Uzman Doktor Müge Yetener, el kavrama gücünün kas fonksiyonunu ve genel fiziksel kapasiteyi değerlendirmede temel bir ölçüt olarak işlev gördüğünü vurguladı. El kavrama gücünün yalnızca genel kas gücü ile ilişkilendirilmediğini belirten Yetener, “Ellerinizde, bileklerinizde ve ön kollarınızda tuttuğunuz güç, sağlığınız hakkında çok şey anlatır. Örneğin, bir alışveriş torbasını taşımak, kavanoz açmak, bez sıkmak veya kalem tutmak gibi günlük aktivitelerde bu güç devreye girer. Eğer bir kavanozun kapağını açamıyorsanız, bu osteoporoz riskinin artabileceği anlamına gelebilir” şeklinde konuştu. Bunun yanında, Yetener, kavrama gücünün doğal olarak 50 yaş civarında ve hatta daha erken azalmaya başladığını belirtirken, bu gücü koruyan kişilerin daha yavaş yaşlandığını ifade etti. El egzersizlerinin kavrama gücünü artırabileceğini de sözlerine ekledi ve tenis topunu sıkmak, ıslak havluyu sıkmak, barfiks çubuğuna asılmak, parmakları sıkıştırarak ağırlık kaldırmak ve yürürken dambıl taşımak gibi yöntemler önerdi.
Acıbadem Bayraklı Tıp Merkezi’nde görev yapan Fizik Tedavi ve Rehabilitasyon Uzmanı ve Fonksiyonel Tıp Uygulayıcısı Dr. Müge Yetener, el kavrama gücünün tıbbi değerlendirmelerdeki önemine dikkat çekti. Kavrama gücünün, kişinin el, bilek ve ön kol kaslarının bir nesneyi kavramak için uyguladığı kuvveti ifade ettiğini belirten Yetener, geleneksel tıbbi değerlendirmelerin nabız, kan basıncı, sıcaklık ve solunum hızı gibi temel fizyolojik belirteçlerden oluştuğunu açıkladı. Bu ölçümler hastaların sağlık durumuna dair temel bir bakış açısı sunarken, kiloyla ilgili endeksler (vücut kitle indeksi, bel çevresi) ve kas-iskelet sistemi gücü göstergeleri (özellikle el kavrama gücü) gibi parametrelerin de değerlendirilmeye dahil edildiğine vurgu yaptı. Uygulamanın kolaylığı ve invaziv olmaması, bu ölçümlerin dikkat çekici özelliklerindendir.
Dr. Yetener, COVID-19 pandemisi sürecinde hiperglisemi insidansının artışının, kan şekeri ölçümünün yeni bir hayati belirti olarak tanınmasına yolaştığını söyledi. El kavrama gücünün, kas fonksiyonunu ve genel fiziksel kapasiteyi değerlendirmede önemli bir ölçüt olduğunu ve aynı zamanda çok sayıda kronik hastalık ve ölüm riski tahmini için güvenilir ve düşük maliyetli bir yöntem sunduğunu belirtti. Kavrama gücü, her yaştan yetişkin için kas gücü, kas kütlesi, kemik mineral yoğunluğu ve beslenme durumunun güvenilir bir öngörücüsü olabileceğini ekledi.
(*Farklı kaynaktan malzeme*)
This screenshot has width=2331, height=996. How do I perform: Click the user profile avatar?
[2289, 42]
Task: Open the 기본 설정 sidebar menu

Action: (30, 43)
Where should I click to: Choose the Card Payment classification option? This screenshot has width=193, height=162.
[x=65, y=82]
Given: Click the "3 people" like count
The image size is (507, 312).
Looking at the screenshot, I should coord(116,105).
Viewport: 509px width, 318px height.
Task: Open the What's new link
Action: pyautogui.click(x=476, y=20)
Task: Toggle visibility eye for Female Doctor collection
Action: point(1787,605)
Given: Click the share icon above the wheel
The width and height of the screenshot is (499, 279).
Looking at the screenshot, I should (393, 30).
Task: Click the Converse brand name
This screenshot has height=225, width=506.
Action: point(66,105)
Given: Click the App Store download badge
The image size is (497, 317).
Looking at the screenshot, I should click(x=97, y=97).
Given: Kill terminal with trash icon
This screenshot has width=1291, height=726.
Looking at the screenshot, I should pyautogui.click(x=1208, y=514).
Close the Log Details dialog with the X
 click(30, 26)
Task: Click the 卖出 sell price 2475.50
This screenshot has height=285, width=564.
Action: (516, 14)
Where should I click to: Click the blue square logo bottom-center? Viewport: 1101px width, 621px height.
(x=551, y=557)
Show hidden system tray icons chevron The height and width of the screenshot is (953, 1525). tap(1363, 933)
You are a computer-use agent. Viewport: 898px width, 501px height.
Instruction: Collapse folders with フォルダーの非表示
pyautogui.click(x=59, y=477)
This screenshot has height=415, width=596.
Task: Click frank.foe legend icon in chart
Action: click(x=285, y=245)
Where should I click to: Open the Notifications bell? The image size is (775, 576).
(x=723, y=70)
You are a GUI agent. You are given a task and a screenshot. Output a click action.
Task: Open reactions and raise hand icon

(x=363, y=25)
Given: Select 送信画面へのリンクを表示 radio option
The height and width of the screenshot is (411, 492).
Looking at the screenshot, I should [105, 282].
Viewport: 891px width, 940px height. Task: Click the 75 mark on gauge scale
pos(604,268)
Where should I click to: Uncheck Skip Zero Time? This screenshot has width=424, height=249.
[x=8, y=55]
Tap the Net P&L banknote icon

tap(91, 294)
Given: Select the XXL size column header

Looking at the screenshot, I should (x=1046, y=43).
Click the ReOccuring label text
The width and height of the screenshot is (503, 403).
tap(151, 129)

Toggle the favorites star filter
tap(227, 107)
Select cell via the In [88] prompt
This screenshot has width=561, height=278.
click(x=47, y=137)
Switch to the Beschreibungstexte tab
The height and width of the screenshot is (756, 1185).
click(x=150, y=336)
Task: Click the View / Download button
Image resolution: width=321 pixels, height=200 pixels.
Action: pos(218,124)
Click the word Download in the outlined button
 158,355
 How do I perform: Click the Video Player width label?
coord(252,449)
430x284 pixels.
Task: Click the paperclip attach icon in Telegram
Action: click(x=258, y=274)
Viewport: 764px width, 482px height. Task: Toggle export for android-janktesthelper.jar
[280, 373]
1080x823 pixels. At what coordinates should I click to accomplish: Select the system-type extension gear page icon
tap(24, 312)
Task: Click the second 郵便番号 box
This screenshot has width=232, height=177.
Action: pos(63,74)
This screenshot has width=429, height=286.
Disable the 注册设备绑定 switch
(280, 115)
Yaşlı bireyler için, kavrama gücünün yaşam enerjisinin bir göstergesi ve fiziksel ile zihinsel işlevlerdeki düşüşün önemli bir belirteci olduğuna da değinen Uzm. Dr. Yetener, araştırmaların kavrama gücündeki düşüşü kalp hastalığı, kronik akciğer hastalığı, obezite, artrit, bilişsel bozukluklar, depresyon, osteoporoz, Tip 2 diyabet ve bazı kanser türleriyle ilişkilendirdiğini ifade etti. Ayrıca, kavrama güçlerinin azalma riskinin, ameliyat sonrası komplikasyon ihtimalini artırdığını, ameliyat sonrası iyileşme süresini uzattığını ve ölüm oranları ile ilişkilendirildiğini vurguladı.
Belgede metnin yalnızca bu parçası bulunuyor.